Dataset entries
..........

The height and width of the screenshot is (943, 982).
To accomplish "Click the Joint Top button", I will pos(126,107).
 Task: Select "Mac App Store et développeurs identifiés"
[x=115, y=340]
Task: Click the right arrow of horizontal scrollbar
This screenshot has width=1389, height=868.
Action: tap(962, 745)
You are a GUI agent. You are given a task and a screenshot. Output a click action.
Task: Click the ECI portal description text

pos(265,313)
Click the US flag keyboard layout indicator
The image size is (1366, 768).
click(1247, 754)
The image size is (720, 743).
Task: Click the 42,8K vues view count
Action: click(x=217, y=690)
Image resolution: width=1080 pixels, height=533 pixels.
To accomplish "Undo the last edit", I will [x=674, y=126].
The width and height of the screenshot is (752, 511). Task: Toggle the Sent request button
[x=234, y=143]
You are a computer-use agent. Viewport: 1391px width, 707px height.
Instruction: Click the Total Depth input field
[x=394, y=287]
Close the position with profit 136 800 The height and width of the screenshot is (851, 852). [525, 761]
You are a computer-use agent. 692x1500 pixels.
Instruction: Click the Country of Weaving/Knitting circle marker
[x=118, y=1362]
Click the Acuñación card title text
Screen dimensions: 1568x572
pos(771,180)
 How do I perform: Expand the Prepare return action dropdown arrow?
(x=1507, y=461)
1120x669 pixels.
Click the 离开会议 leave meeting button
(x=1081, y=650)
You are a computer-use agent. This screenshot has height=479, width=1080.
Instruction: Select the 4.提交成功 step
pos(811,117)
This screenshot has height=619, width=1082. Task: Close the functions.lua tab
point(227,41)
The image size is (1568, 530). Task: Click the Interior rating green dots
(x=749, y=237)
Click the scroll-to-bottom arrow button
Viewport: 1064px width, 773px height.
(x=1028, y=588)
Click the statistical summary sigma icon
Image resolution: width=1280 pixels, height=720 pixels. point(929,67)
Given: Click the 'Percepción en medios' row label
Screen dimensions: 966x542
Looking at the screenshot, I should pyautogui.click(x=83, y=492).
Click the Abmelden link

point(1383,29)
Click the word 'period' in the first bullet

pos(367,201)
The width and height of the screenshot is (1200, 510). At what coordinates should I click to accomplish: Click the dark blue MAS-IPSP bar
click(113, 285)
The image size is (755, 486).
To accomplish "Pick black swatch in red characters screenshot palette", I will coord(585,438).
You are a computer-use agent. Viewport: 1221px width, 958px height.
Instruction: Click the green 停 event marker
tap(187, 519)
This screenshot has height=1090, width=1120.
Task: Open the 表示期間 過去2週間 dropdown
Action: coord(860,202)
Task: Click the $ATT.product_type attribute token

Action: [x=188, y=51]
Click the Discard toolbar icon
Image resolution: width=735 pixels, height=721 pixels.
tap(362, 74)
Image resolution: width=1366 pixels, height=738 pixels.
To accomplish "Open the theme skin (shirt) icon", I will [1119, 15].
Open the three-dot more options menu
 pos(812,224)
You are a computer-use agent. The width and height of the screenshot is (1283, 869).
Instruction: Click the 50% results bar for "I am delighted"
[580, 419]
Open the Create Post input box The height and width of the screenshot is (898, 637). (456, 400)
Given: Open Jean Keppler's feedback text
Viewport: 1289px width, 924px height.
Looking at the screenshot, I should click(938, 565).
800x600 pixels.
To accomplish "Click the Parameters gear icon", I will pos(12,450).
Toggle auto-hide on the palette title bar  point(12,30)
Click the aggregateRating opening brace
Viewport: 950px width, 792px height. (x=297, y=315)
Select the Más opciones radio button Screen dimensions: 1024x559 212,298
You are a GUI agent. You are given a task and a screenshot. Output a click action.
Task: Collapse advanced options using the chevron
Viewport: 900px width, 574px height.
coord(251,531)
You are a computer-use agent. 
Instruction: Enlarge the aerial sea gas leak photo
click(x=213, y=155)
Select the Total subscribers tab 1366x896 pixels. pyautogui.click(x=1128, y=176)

..........

▶ **THE PROBLEM**: The expected response reproduces all of the data precisely.

▶ **OUTPUT FOR THIS TASK**:
The height and width of the screenshot is (943, 982).
To accomplish "Click the Joint Top button", I will pos(126,107).
 Task: Select "Mac App Store et développeurs identifiés"
[x=115, y=340]
Task: Click the right arrow of horizontal scrollbar
This screenshot has width=1389, height=868.
Action: tap(962, 745)
You are a GUI agent. You are given a task and a screenshot. Output a click action.
Task: Click the ECI portal description text

pos(265,313)
Click the US flag keyboard layout indicator
The image size is (1366, 768).
click(1247, 754)
The image size is (720, 743).
Task: Click the 42,8K vues view count
Action: click(x=217, y=690)
Image resolution: width=1080 pixels, height=533 pixels.
To accomplish "Undo the last edit", I will [x=674, y=126].
The width and height of the screenshot is (752, 511). Task: Toggle the Sent request button
[x=234, y=143]
You are a computer-use agent. Viewport: 1391px width, 707px height.
Instruction: Click the Total Depth input field
[x=394, y=287]
Close the position with profit 136 800 The height and width of the screenshot is (851, 852). [525, 761]
You are a computer-use agent. 692x1500 pixels.
Instruction: Click the Country of Weaving/Knitting circle marker
[x=118, y=1362]
Click the Acuñación card title text
Screen dimensions: 1568x572
pos(771,180)
 How do I perform: Expand the Prepare return action dropdown arrow?
(x=1507, y=461)
1120x669 pixels.
Click the 离开会议 leave meeting button
(x=1081, y=650)
You are a computer-use agent. This screenshot has height=479, width=1080.
Instruction: Select the 4.提交成功 step
pos(811,117)
This screenshot has height=619, width=1082. Task: Close the functions.lua tab
point(227,41)
The image size is (1568, 530). Task: Click the Interior rating green dots
(x=749, y=237)
Click the scroll-to-bottom arrow button
Viewport: 1064px width, 773px height.
(x=1028, y=588)
Click the statistical summary sigma icon
Image resolution: width=1280 pixels, height=720 pixels. point(929,67)
Given: Click the 'Percepción en medios' row label
Screen dimensions: 966x542
Looking at the screenshot, I should pyautogui.click(x=83, y=492).
Click the Abmelden link

point(1383,29)
Click the word 'period' in the first bullet

pos(367,201)
The width and height of the screenshot is (1200, 510). At what coordinates should I click to accomplish: Click the dark blue MAS-IPSP bar
click(113, 285)
The image size is (755, 486).
To accomplish "Pick black swatch in red characters screenshot palette", I will coord(585,438).
You are a computer-use agent. Viewport: 1221px width, 958px height.
Instruction: Click the green 停 event marker
tap(187, 519)
This screenshot has height=1090, width=1120.
Task: Open the 表示期間 過去2週間 dropdown
Action: coord(860,202)
Task: Click the $ATT.product_type attribute token

Action: [x=188, y=51]
Click the Discard toolbar icon
Image resolution: width=735 pixels, height=721 pixels.
tap(362, 74)
Image resolution: width=1366 pixels, height=738 pixels.
To accomplish "Open the theme skin (shirt) icon", I will [1119, 15].
Open the three-dot more options menu
 pos(812,224)
You are a computer-use agent. The width and height of the screenshot is (1283, 869).
Instruction: Click the 50% results bar for "I am delighted"
[580, 419]
Open the Create Post input box The height and width of the screenshot is (898, 637). (456, 400)
Given: Open Jean Keppler's feedback text
Viewport: 1289px width, 924px height.
Looking at the screenshot, I should click(938, 565).
800x600 pixels.
To accomplish "Click the Parameters gear icon", I will pos(12,450).
Toggle auto-hide on the palette title bar  point(12,30)
Click the aggregateRating opening brace
Viewport: 950px width, 792px height. (x=297, y=315)
Select the Más opciones radio button Screen dimensions: 1024x559 212,298
You are a GUI agent. You are given a task and a screenshot. Output a click action.
Task: Collapse advanced options using the chevron
Viewport: 900px width, 574px height.
coord(251,531)
You are a computer-use agent. 
Instruction: Enlarge the aerial sea gas leak photo
click(x=213, y=155)
Select the Total subscribers tab 1366x896 pixels. pyautogui.click(x=1128, y=176)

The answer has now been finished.